_Stored records_
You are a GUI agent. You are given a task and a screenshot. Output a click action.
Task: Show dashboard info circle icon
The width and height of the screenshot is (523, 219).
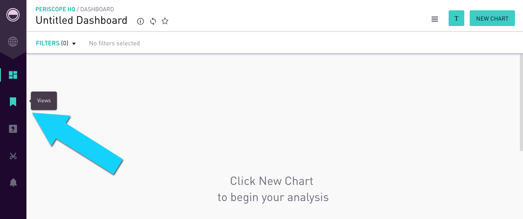pos(141,22)

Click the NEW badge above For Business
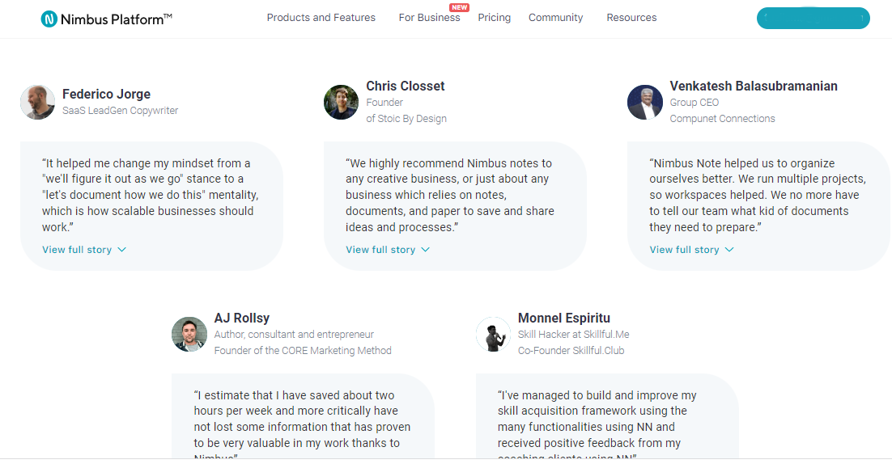pos(459,7)
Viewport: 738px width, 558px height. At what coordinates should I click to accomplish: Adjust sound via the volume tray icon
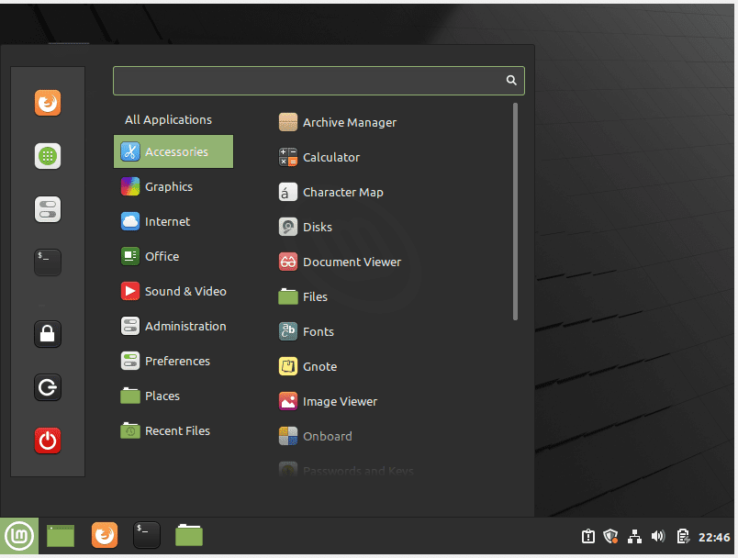pos(658,536)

_WHAT YOU ARE ASKED TO DO_
Leaving the pictures out, copy exactly the lines from the line that contains "Click the NEW badge above For Business" to the last line of the data, both ends included.

_OUTPUT OF THE TASK_
Click the NEW badge above For Business
pos(459,7)
Viewport: 738px width, 558px height. At what coordinates should I click to accomplish: Adjust sound via the volume tray icon
pos(658,536)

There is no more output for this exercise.